EXERCISE INSTRUCTIONS: Copy every line of the material below verbatim, leaving out the pictures.
::::::::::
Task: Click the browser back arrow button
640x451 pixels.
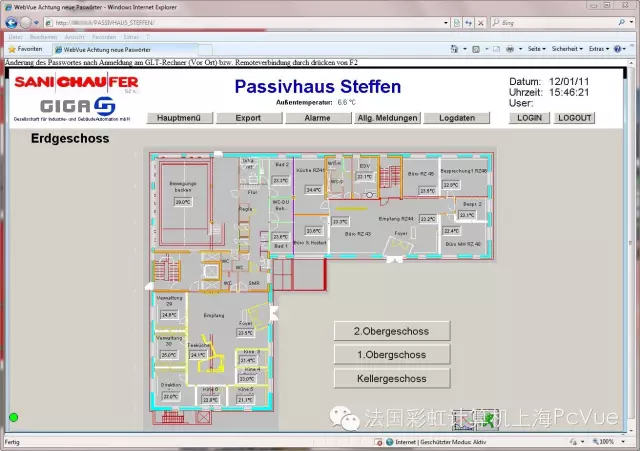Action: click(11, 23)
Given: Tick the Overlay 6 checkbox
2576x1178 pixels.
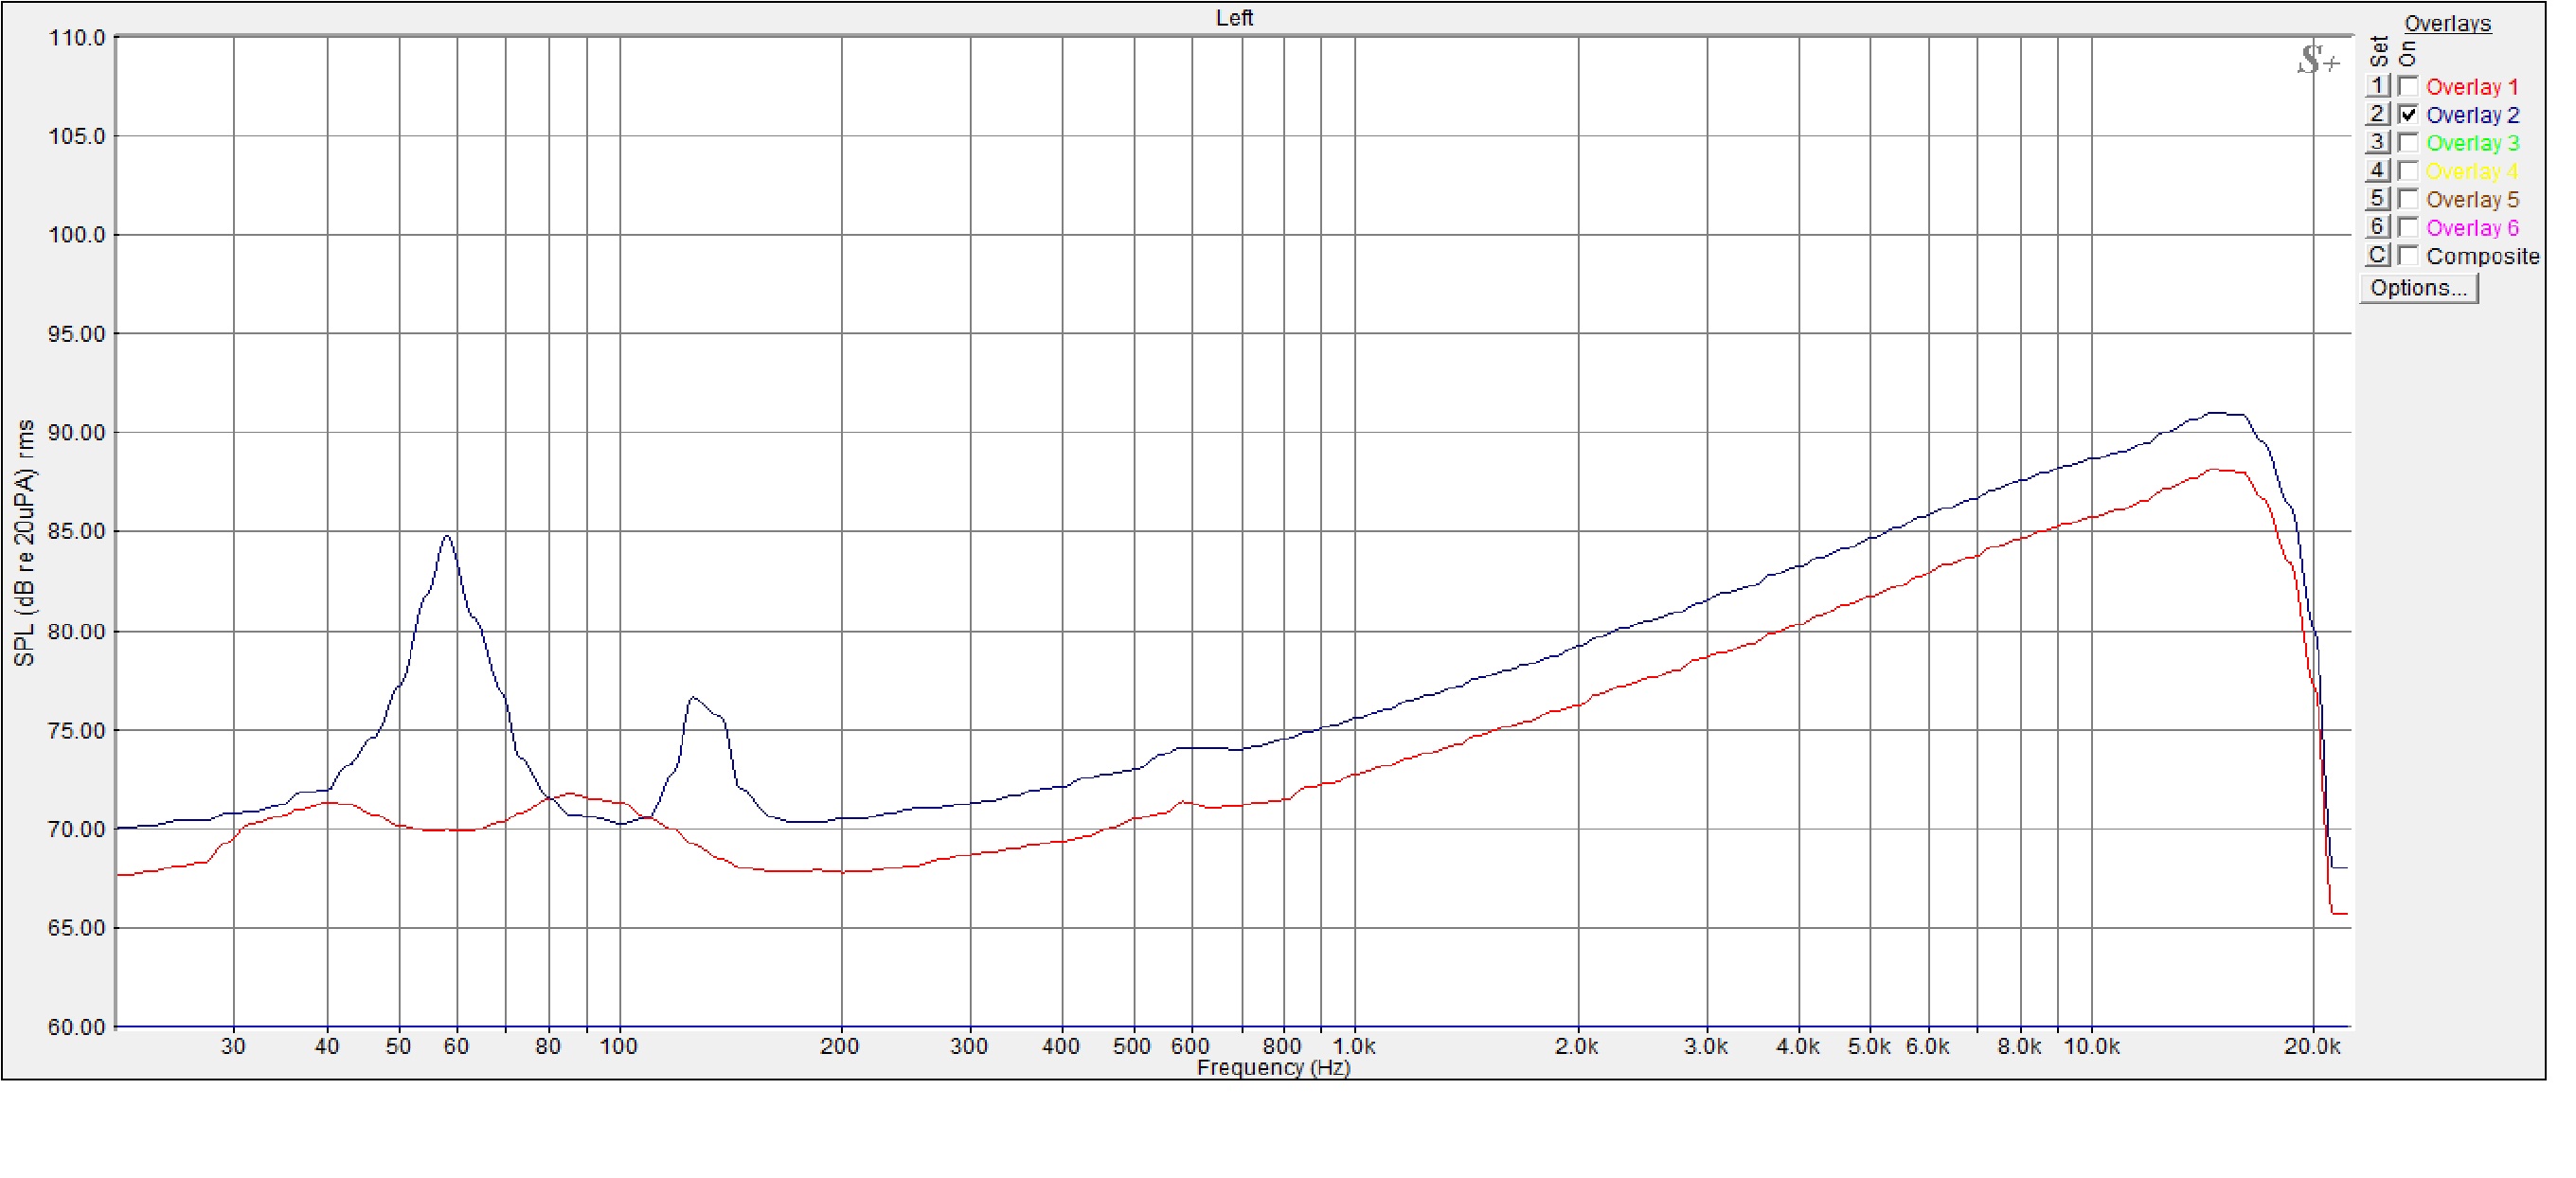Looking at the screenshot, I should (2408, 227).
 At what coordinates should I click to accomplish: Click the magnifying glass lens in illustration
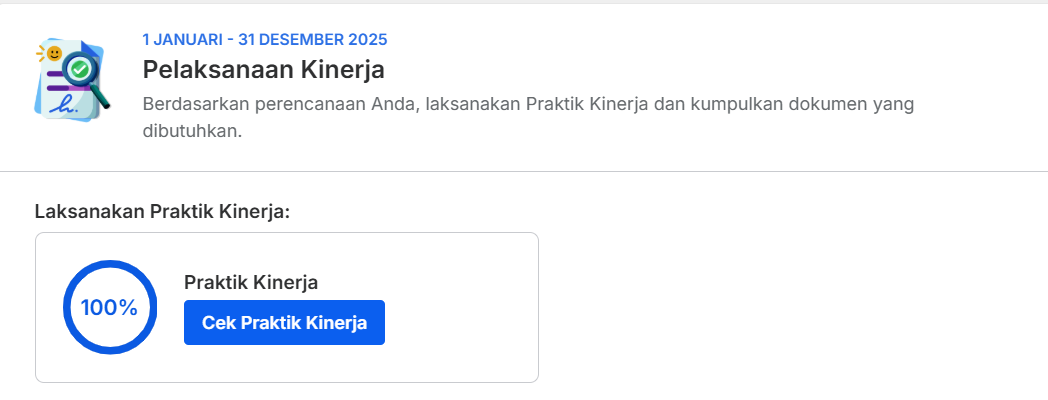tap(80, 68)
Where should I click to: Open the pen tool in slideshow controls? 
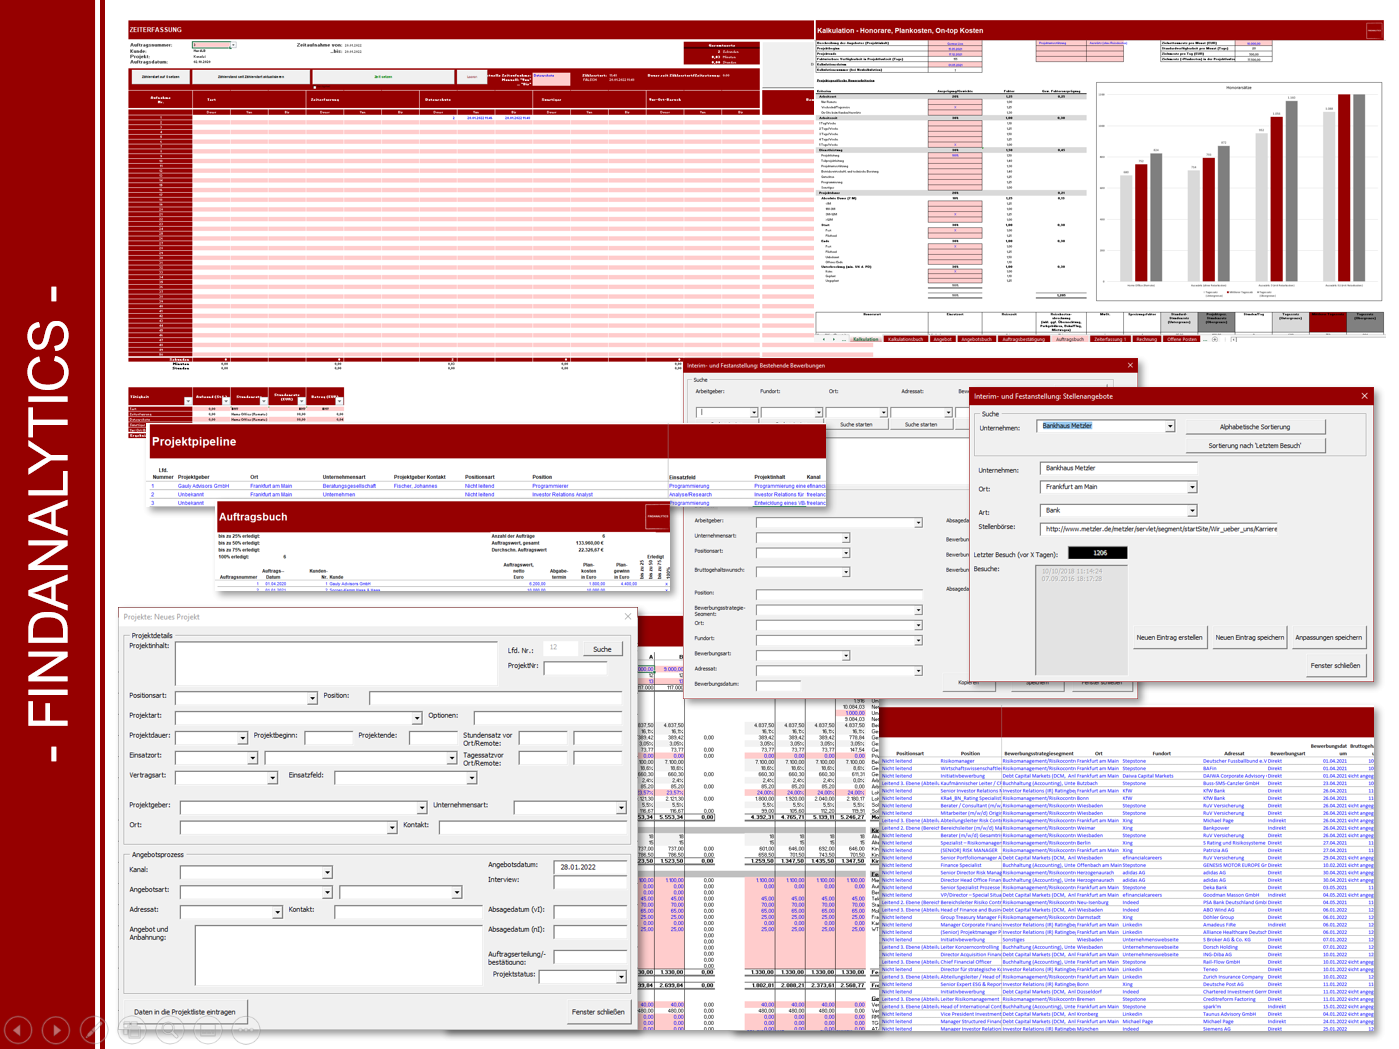pyautogui.click(x=94, y=1029)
::::::::::
FINAL ANSWER:
Task: Click the browser back arrow button
640x451 pixels.
Action: click(11, 23)
Given: Tick the Overlay 6 checkbox
2576x1178 pixels.
Looking at the screenshot, I should (2408, 227).
 At what coordinates should I click to accomplish: Click the magnifying glass lens in illustration
tap(80, 68)
Where should I click to: Open the pen tool in slideshow controls? 
pyautogui.click(x=94, y=1029)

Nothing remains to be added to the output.